Finally, the adjustment seats that each party has received are distributed among the districts. The application of the Sainte-Laguë number gives each party a quotient ('comparison number', jämförelsetal) in each district, which is its number of votes in the district divided by (2n+1), where n is the amount of seats it has been awarded. The district where the party has the highest quotient is awarded an adjustment seat, and a new quotient is then calculated for that district, before the next adjustment seat is distributed. In theory, a district can thus receive more than one adjustment seat. If a party is yet to receive a seat in the district, its quotient simply is the amount of votes it received. When the fixed seats were distributed among the parties in the district, this number was divided by 1.4, which made it harder for a party to achieve its first seat. Now, however, no such division takes place. The method used is thus pure and not modified Sainte-Laguë.
In elections to the county councils, the same principles are followed, with the following differences: only parties that have received more than 3 percent of the vote in the county are able to participate in the distribution of seats. There is no 12 percent clause or other possibility for parties that fall below this threshold to gain seats. Finally, the amount of adjustment seats is one tenth of the number of seats in the county council. If one tenth is a fractional number (which it always is, since the number of seats in a county council is required to be odd), the fraction is always adjusted upwards, so a county council with 51 seats would have 45 fixed seats and 6 adjustment seats.
Norway
Leveling seats were introduced in Norway in the 1989 parliamentary election when there were 8 such seats. Since 2005, there are 19 leveling mandates, one for each county.[3] Its current form is based on the following principles:
- In order to be eligible for leveling seats, a party must get at least 4% (the exclusion threshold) of the national popular vote. A party may attain enough votes in a given county to elect a representative but may fail to be eligible for leveling seats.

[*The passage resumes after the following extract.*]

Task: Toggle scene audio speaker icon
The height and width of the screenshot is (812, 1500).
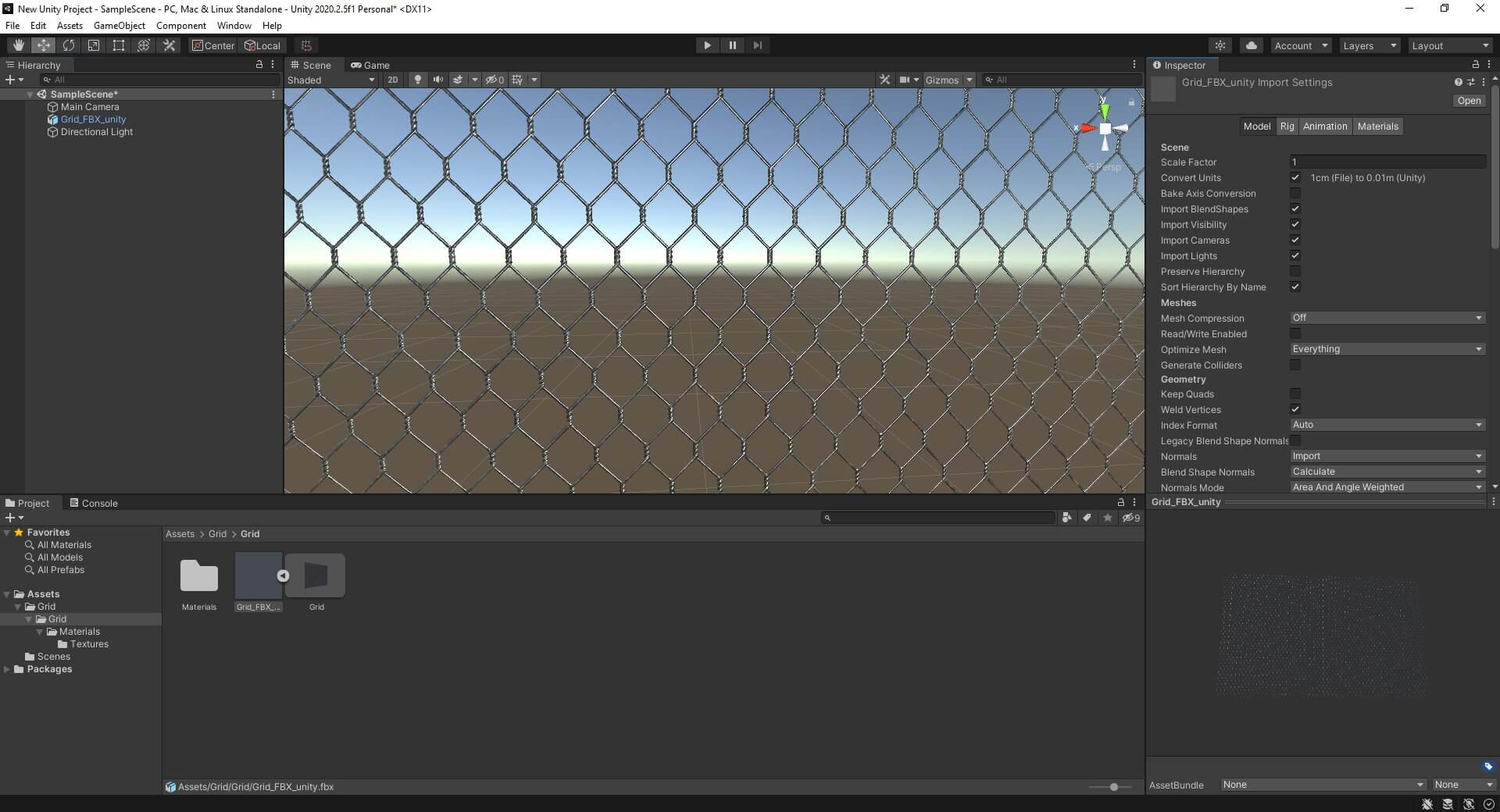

- The number of representatives elected per county is a function of the total population in the county and the area of the county. Hence, the county of Finnmark needs fewer votes to elect a representative (7,409 in 2005) than Oslo (18,167 the same election).
- Of 169 representatives, 150 are elected by popular vote within the county. This means that a party that achieves 40% of the popular vote in a county will send about 40% of the total number of representatives from that county.
- The remaining 19 representatives are allocated one to each county but are elected based on nationwide results for a party, as long as the popular vote at the national level for that party exceeds the exclusion threshold of 4%. The result is that each representative represents an approximately equal number of voters.
In the 2005 elections, the average number of votes on a national level was largely similar across party lines. The largest party, the Norwegian Labour Party, required the least number of votes per representative with 14,139; the party that needed the most votes was the Christian Democrats, with 16,262. On a county by county basis, however, there were greater disparities: Sogn og Fjordane needed only 3,503 votes to elect one representative from the Liberal Party, while Akershus needed 22,555 to elect one representative from the Socialist Left Party.
The arrangement has gone through several adjustments through the years and is the result of legislative action. Some[who?] argue that regional representation should be abolished.
Allocation of leveling seats
The allocation of leveling seats is a fairly complex process. First the leveling seats are distributed among the parties. The second part is distributing them among the counties.[4]
Allocation among parties
- A nationwide "ideal" distribution of all 169 seats is calculated using the Sainte-Laguë method for the eligible parties. If a party that did not reach the electoral threshold won seats anyway, the party keeps those seats and the number of seats to distribute is reduced accordingly. In 2009 the Liberal party failed to reach the threshold but won two seats. Therefore, only 167 seats were taken into account for the ideal distribution.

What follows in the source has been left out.